Rivitalizzare la montagna

/ 20.08.2018
di Orazio Martinetti

È comprensibile che nei giorni dell’afa e dell’ozono galoppante si cerchi di salire ai monti per immergersi nella frescura di laghetti e lariceti. In queste occasioni il Ticino urbano – o la città-Ticino – riscopre il Ticino rurale, o perlomeno quanto ne resta: pascoli, alpeggi, cascine. Purtroppo, anche in alta quota, i costumi e i comportamenti restano quelli cittadini, come se le Alpi fossero solo un grande parco-giochi, e non invece uno scrigno di memorie e fatiche, a testimonianza di una civiltà sepolta: muri diroccati, lamiere contorte, travi spezzate e fradice che il gitante della domenica scorge ai margini dei sentieri. Anche queste piccole macerie sono degne di uno sguardo: riportano ad un passato nemmeno troppo remoto, allorché uomini e mandrie raggiungevano le corti più alte. Piccole baite erette coi sassi asportati dagli alvei dei canaloni e dov’è ancora possibile indovinare il perimetro della stalla e del fienile crollati sotto il peso della neve, e persino l’angolo della casera.

Oggi si vive nel tempo della distrazione e dello spazio da consumare; il paesaggio pietroso non incute più alcun timore; anzi, fa da sfondo a miriadi di iniziative sportive e ricreative, uno spazio, pure questo, ridotto a «non-luogo», trasferito di peso dalla città alla montagna. Ma l’occupazione dell’arco alpino durante i mesi estivi non sarebbe così grave se fosse accompagnata da un sia pur breve esercizio mnemonico: gli stenti dei nostri avi, giunti lassù non a bordo di veicoli rombanti, ma su gambe appesantite da masserizie e caldaie. Basterebbe questo ricordo per destare nelle coscienze il sentimento del rispetto.

Rispetto, ecco la disposizione assente. Già Plinio Martini, nei primi anni 70 del Novecento, ne lamentava la mancanza in alcuni indignati passaggi del suo Requiem per zia Domenica: «Legioni di ombelicati divoratori di silenzio vengono, si accomodano sui verdi tappeti rifiniti e lisciati da generazioni faticose come fossero a casa loro, distendono tovaglie, accendono bivacchi, si sdraiano, si toccano, calpestano, giocano a palla e al volano, e poi, all’arrembaggio! vanno a scoprire il rustico sfondandone la porta già sfondata, caso mai ci si possa ancora trovare qualche vecchia catena da camino…».

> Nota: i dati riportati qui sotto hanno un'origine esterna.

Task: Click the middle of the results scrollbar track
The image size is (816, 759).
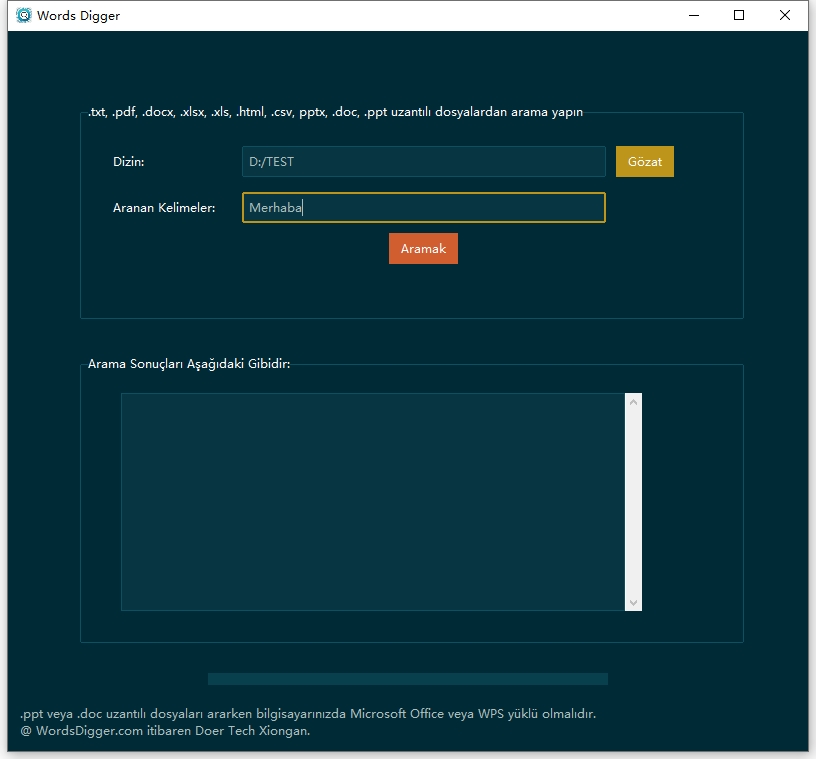Action: point(632,501)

Dall’alto delle cime scende però anche qualche segnale incoraggiante, che ci fa ben sperare. Alludiamo ad un diverso modo di avvicinarsi alla montagna, fatto di camminate e di lunghi silenzi, attraverso itinerari che favoriscono la contemplazione e la conoscenza. Negli ultimi anni è fiorita tutta una letteratura sulle orme di Henry David Thoreau (1817-1862), scrittore e saggista considerato il padre del pensiero ecologista americano. Solitudine, autarchia, vita frugale a stretto contatto con la vita del bosco e con gli animali che lo popolano: sono questi i princìpi che ispirarono la sua esistenza prima che la sua opera letteraria, e che ora molti giovani riprendono avidamente, alla ricerca di un mondo altro, non intossicato dai miasmi della modernità. Da questo filone letterario qualche insegnamento (se non proprio un modello) si può desumere, se non altro nell’approccio alle escursioni e nel rapporto con l’ambiente.

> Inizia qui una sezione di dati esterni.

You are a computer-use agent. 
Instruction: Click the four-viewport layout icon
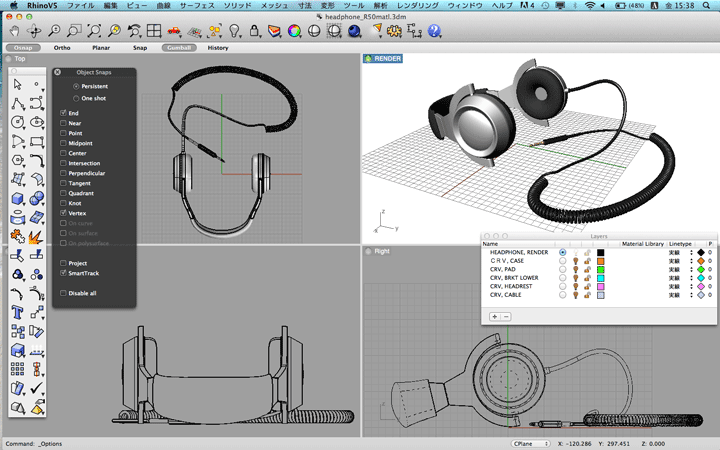[x=155, y=31]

Ma la montagna deve poter vivere, anzi ri-vivere. Maledetta e abbandonata nel corso degli ultimi due secoli, si ritrova oggi al centro di interessi che alla maestosità dello scenario alpino antepongono la fame di energia degli agglomerati. Sono così spuntati nel tempo dighe, tralicci, elettrodotti e, da ultimo, le pale eoliche. Dopo l’acqua, è il vento il nuovo giacimento da sfruttare. Purtroppo in queste zone nessuno risiederà più in modo stabile, dato che il paesaggio elettrico non incoraggia il ripopolamento, ma soltanto attività di servizio e di manutenzione. La montagna è così diventata il generatore di corrente delle città, un’area di svago (nelle zone dotate d’impianti di risalita) e a volte un deposito di inerti (come il fondovalle dell’alta Leventina).

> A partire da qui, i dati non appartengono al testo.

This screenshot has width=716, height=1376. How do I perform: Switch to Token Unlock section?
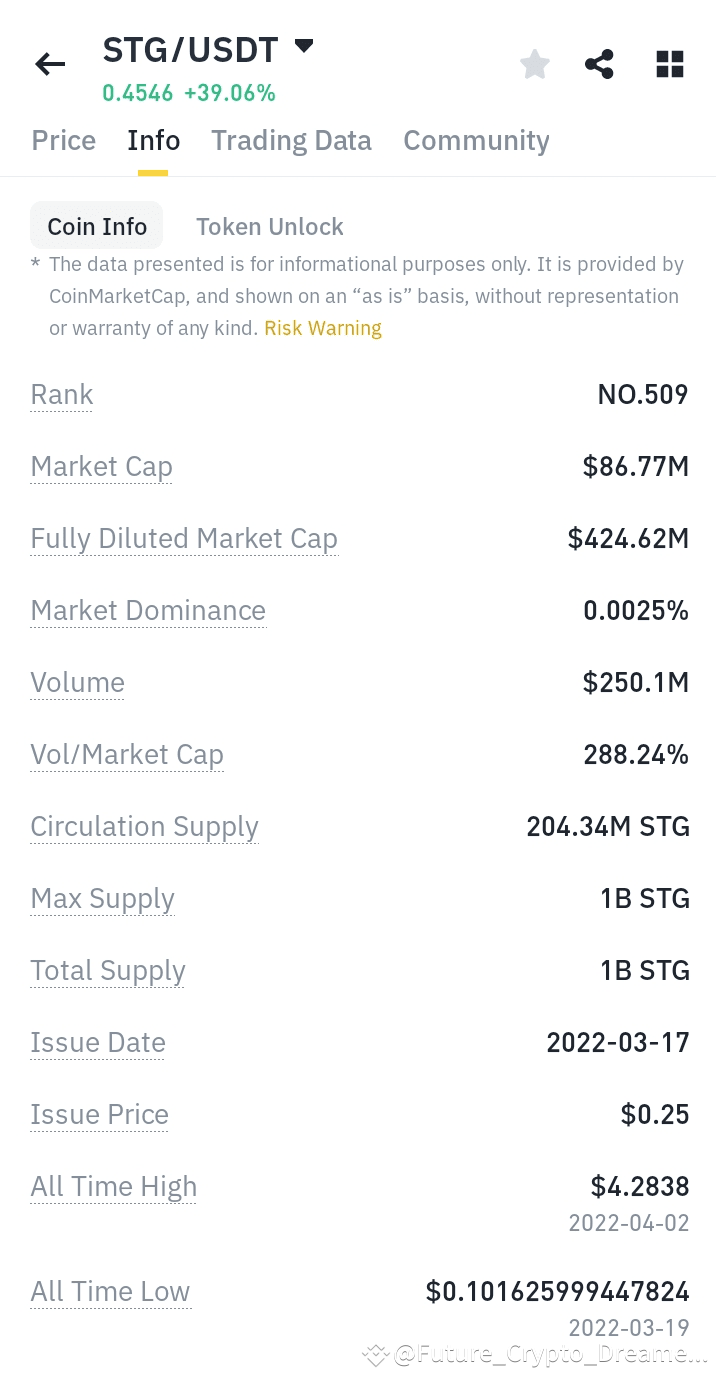click(x=269, y=227)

Le iniziative socio-culturali sorte negli ultimi anni, come il Dazio Grande di Rodi e la fondazione Fabbrica di cioccolato di Dangio, hanno cercato di immaginare strumenti e soggetti per una rinascita, proponendo seminari e dibattiti, ma ora rischiano la chiusura per mancanza di mezzi. I capitali «pesanti» prendono altre strade, economicamente più redditizie.

Il Ticino alpino non deve arrendersi. Sarebbe davvero una perdita irreparabile, anche per il nostro accaldato gitante, se la politica dimenticasse le valli e non riconoscesse validità alle iniziative tese a rivitalizzare la montagna, impedendole di decadere e di trascinare nella caduta tutto il suo plurisecolare patrimonio storico, linguistico, etnografico.